→ Aim 1
List every individual person, other than the writer, whom the blog post about showing affection mentions by name or by family role.
→ Aim 2
Continue the blog post about showing affection from its final sentence.

→ Source extract
________

Thursday, November 12, 2009
Altering Affection
I had one of the biggest epiphanies of my life.
For the past nine years I have beat myself up regretting that I didn't show love to my mother enough. I was so angry at myself for not hanging on her, not telling her more, not showering her with love every single day. Until the other day I realized something. People have always told me that my mother and I were so funny together. They said we just showed love. We laughed and we had fun. You see, I am so frozen still at times that I don't remember some of those times. People may think with such a blow like that you grieve all at once, but though it might seem like a lifetime ago... it is also still like yesterday. The ice melts a little at a time. Maybe never melting because it is your own way of protecting yourself. Here is where I come into my epiphany...
I noticed that Nick and I love to joke around... We are not touchy feely and we do not hang on one another. Now we both have our moments, but overall we are just not that way. I have never been that way. I enjoy hugging and touching at certain times, but somehow I am weirdly just not very touchy. And sometimes he will jokingly put his arms around me and cuddle me and I throw him off, but in a laughing matter... It's funny at the time... I had a flashback of me doing this to my mother. When Nick and I are truly annoyed with one another we don't joke and if he hugged me and I threw him off of me in that time he would genuinely be hurt... I realized I joke and do these things by showing my affection. My affection is truly shown with laughter and love and good hearted jabs. Brenda laughs that Dad and I slap and hit and say it is a "love pat." To me... it is! My Dad and Mom are/ were both touchy and huggy, but I think it is something Dad had to learn the way I have had to... You go through so much and realize the love in human touch. I have become much more touchy as I have gotten older. People laugh at my tight hugs... but, I know what it means to give a hug that MEANS something instead of just a squeeze. When I show love in that way I truly mean it.
I showed my mother love in my own way. I know she was my hero. I remember doing things here and there that showed her my love. I remember one Christmas when I could actually buy things with my money I bought her this Gap sweatshirt and I was thrilled just to see her smile. I spent all the money I had on it! I made her videos and cried when she was sick on the couch with her stomach problems. I truly truly deeply loved her and I think somehow she knew that. I do not in any way condone my behavior that I didn't tell her more and that I didn't take more pictures with her or spend more time when I should have as a selfish teenager, but I do know I showed her love. I didn't realize my fun way of running down the hall shouting, "Mumsies, where are you?," and grabbing her in a bear hug laughing were my way of wrapping my arms around her telling her she was the best mother in the world.

________

→ Provided records
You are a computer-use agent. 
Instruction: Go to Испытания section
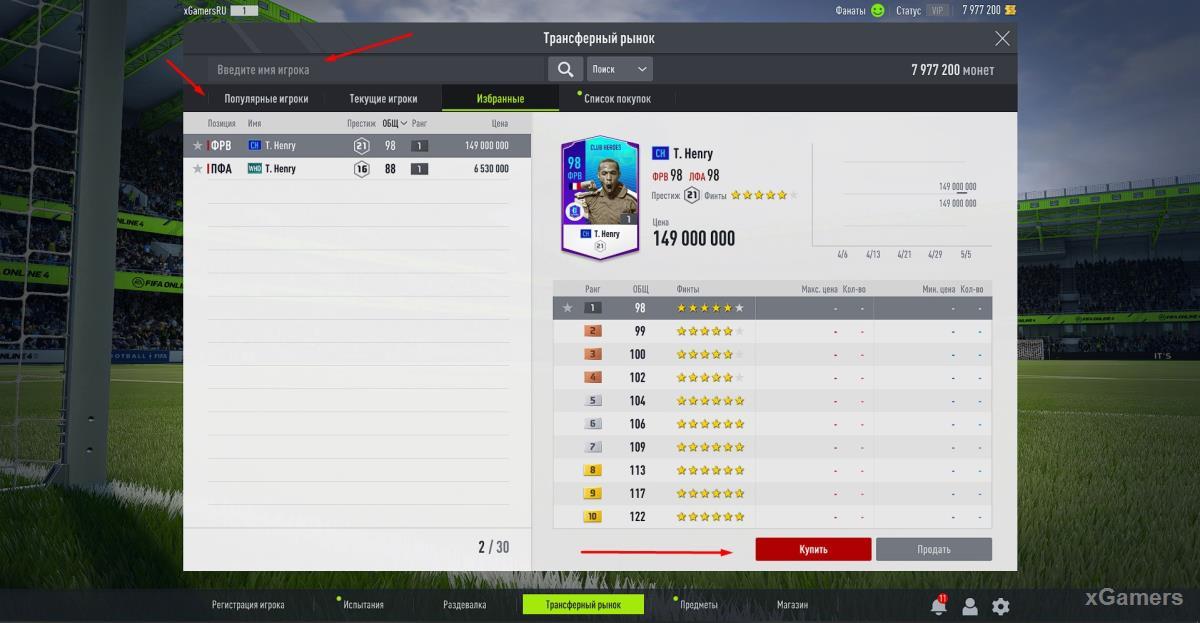(363, 605)
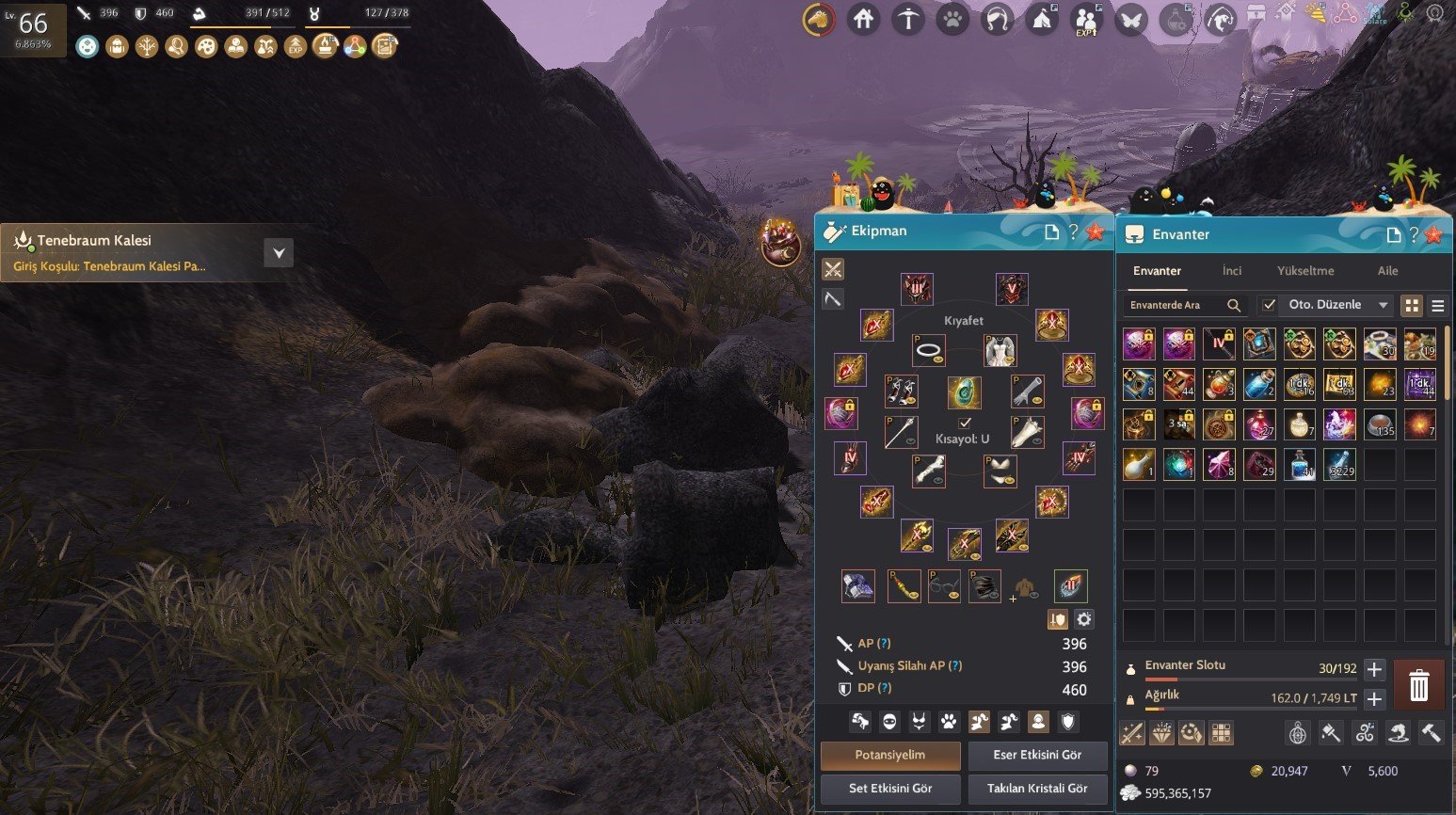Open the Potansiyelim panel
This screenshot has width=1456, height=815.
tap(890, 755)
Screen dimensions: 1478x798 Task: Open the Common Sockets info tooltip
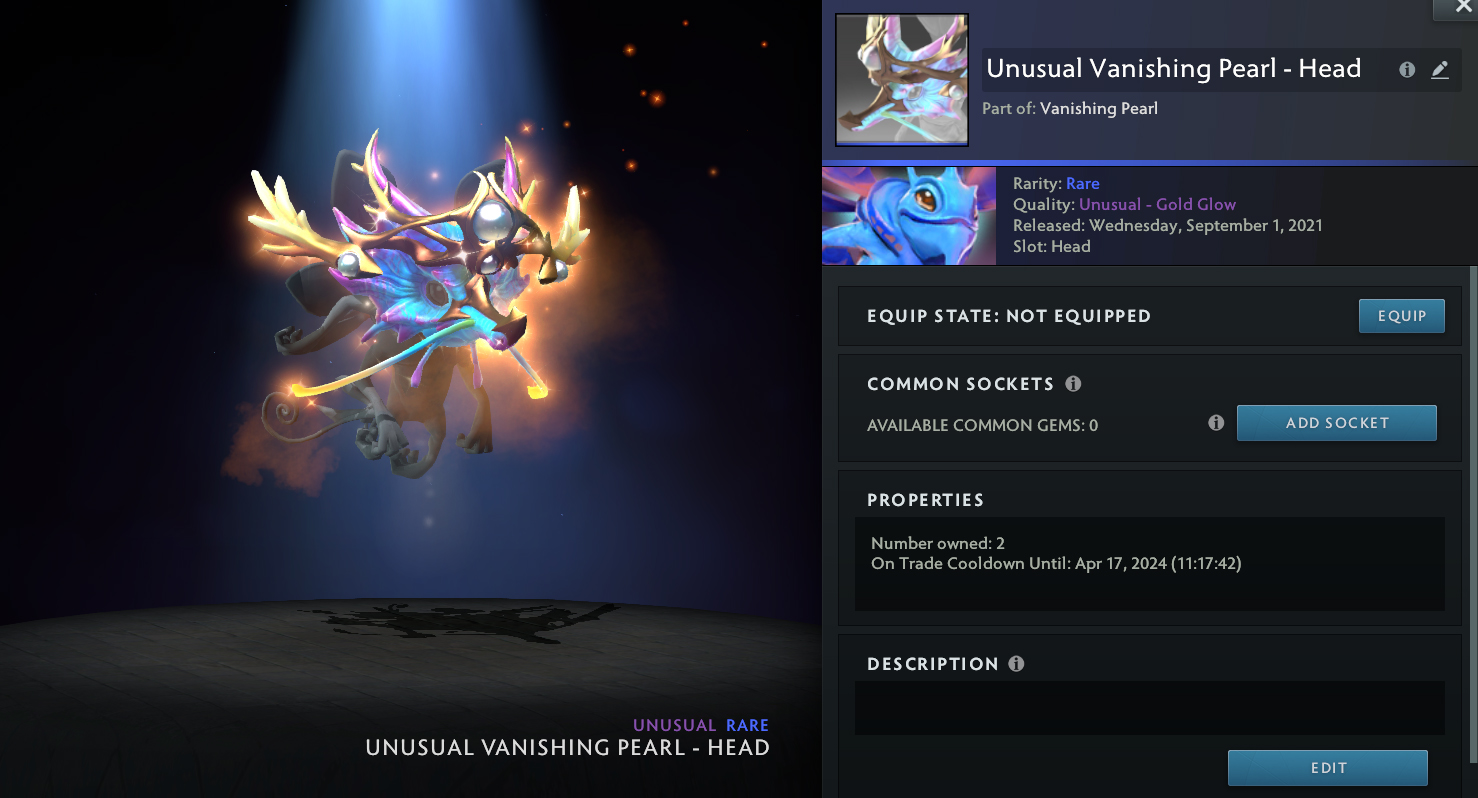tap(1073, 384)
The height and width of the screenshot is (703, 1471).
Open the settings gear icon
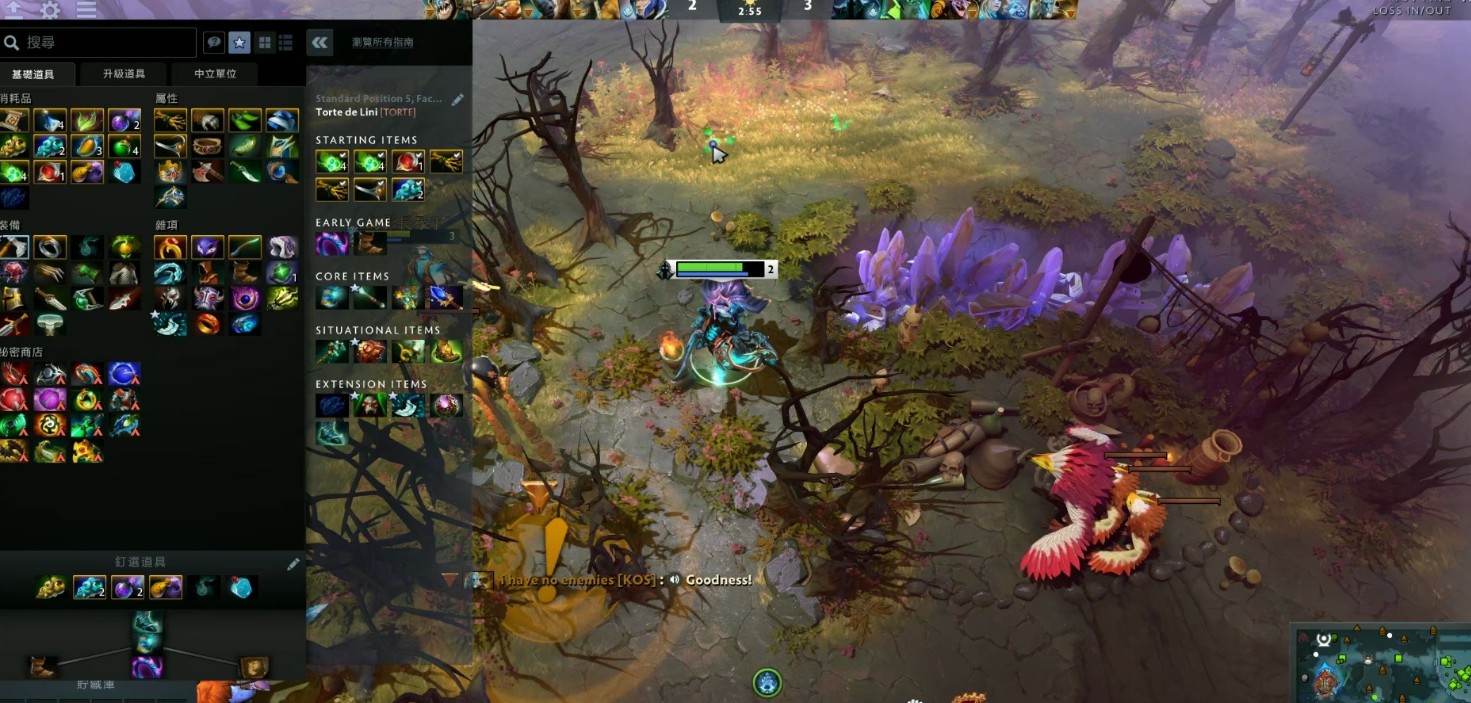point(50,10)
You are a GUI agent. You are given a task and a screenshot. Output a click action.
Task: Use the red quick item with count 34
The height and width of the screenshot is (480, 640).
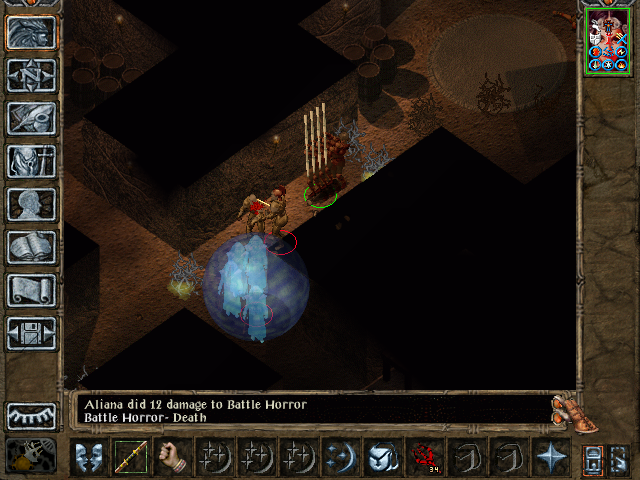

________

→ Written reply 1
- The writer's mother (also called Mom and "Mumsies")
- Nick
- Brenda
- Dad

→ Written reply 2
I realize if I was in a relationship where the man loved on me constantly, gave me roses every day, bought me present after present... and yes, I have dated some of those... I walk all over them. I like that Nick pops up out of the blue with gifts, gives me roses out of his garden on a random day, holds my hand when he is really excited, gives me presents that he thinks I will really enjoy (ummm like Aloe Vera lotion for after sun exposure... sure sure, men don't know gifts!)... Seriously, he will surprise me with dinner or send me a funny text... but, it isn't all of the time and he likes to surprise me. I do the same thing trying to show my affection. My burned meal where I threw crazy ingredients together is my heart and soul. My mowing Nick's lawn in the 100 degree heat is my blood and guts. We all show love in different ways.
My best friend, Chandra and I are both like this. We are soul sisters and I love her more than just about any of my friends. We don't hug much. We laugh about it. It is always as if no time has passed when we see one another and we forget to hug. Yet the night Mom died she was there with her arms around me all night. When she went through some tough times I was right there at 2 AM letting her cry in my arms. We try to be pretty tough and we show love in the same way, but we both know. We just know.
So I realize after nightmares of nine years of Mom being angry at me... the other night she was leaving me to party... my mother never drank... I figured out it was my guilt. Of course... I knew that. But, I realized it was what I thought I had done to her. I wanted my friends more than her. But, I was selfish and I was so young. One day I hope to totally forgive myself. You would think time would heal it all, but there are things we have to learn as we mature and we may never truly understand them. For now I know I did show her love. In my own way. Now I know to show love as much as I can with hugs and words and actions... but, I'm still not as soft and comforting as some are with their love. Maybe that's just me...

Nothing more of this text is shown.